It feels fitting that Onward is Pixar’s first movie of the decade. It is Pixar’s first ‘original movie’ (a phrase which I have some contention with to be honest since I feel all of Pixar’s sequels are wonderfully original) since 2017. It is beautiful and bittersweet, and it shines a glowing staff upon Pixar’s bright and exciting future as we enter a new era for the studio.
It’s well-known that many of Pixar’s movies take inspiration from the filmmakers’ own personal experiences, but the story of Onward feels like the most personal one yet. Director Dan Scanlon lost his dad when he was just a year old, and this true-to-life concept of growing up without a dad, and with no memories of even having one, is thoughtfully and tenderly explored throughout the movie. The plot is simple, leaving room for the movie’s relationships and its deeply moving message.
Brothers Ian and Barley live in a world that is both familiar and unfamiliar. Onward is a modern fantasy, and it takes that genre title very seriously. Wherever there’s an opportunity, Onward plays with this mixture of modern and fantastical – you can see this in the satisfyingly clashing settings, the character designs, and you can even hear it in the music. The soundtrack can go from Lord of the Rings vibes to dance party in a heartbeat, and that weird juxtaposition feels so good.

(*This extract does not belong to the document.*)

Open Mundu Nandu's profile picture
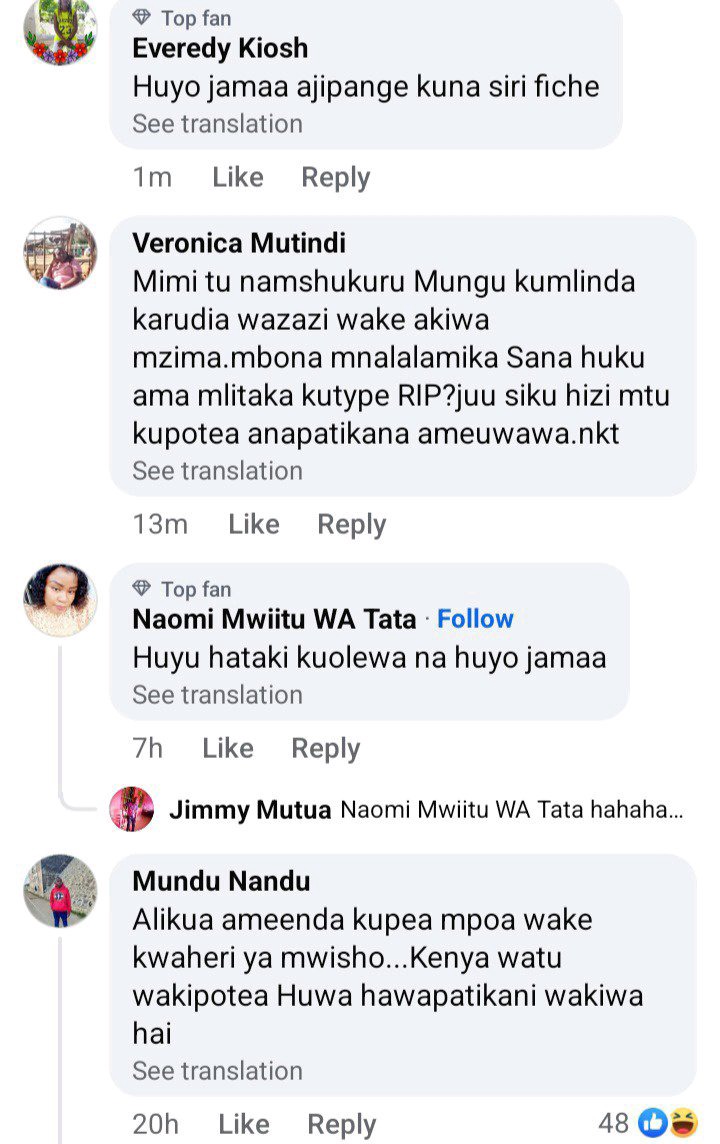The image size is (720, 1144). tap(60, 891)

The plot may be simple, but that’s not to say that it’s “been done before”: Two brothers set out on a quest together to spend an extra 24 hours with their deceased dad. But get this – the dad’s pre-arranged magical spell didn’t quite work and he is just a pair of legs.
…It’s really fun explaining the plot of Onward to people who haven’t come across it yet (luckily I don’t think that’ll be a problem for much longer).
Death and grief are heavy subjects, but Onward talks about them anyway. Ian and Barley (and Scanlon’s family) never had the choice to shy away from these topics – they were rooted right in the centre of their lives. Onward talks about the difficulties that come from family loss, but also about how people adapt, and how life keeps going. This serious premise may be a large part of the movie’s heart, but as we follow the brothers on their quest, we also see a great cast of characters, brilliant voice acting, stunning animation (the way they got a pair of legs to have so much character is amazing), lighting, and settings, and an impressive number of well-thought-out fantasy references. My personal favourite is the gelatinous cube – the first mention of it brought back memories of fighting a bizarre gelatinous cube boss in Final Fantasy X on the PS2. Fantasy tropes are weird and wonderful. And, unsurprisingly, so is Onward!
Onward officially releases tomorrow (March 6th). I saw it on February 29th – special sneak previews were available across the globe on Leap Day to encourage people to spend that extra 24 hours with a loved one. You don’t need it to be Leap Day to do that though.
Onward’s jokes and gags will make you laugh, its characters will immediately find a place in your heart, and its ending – it’ll stay with you indefinitely.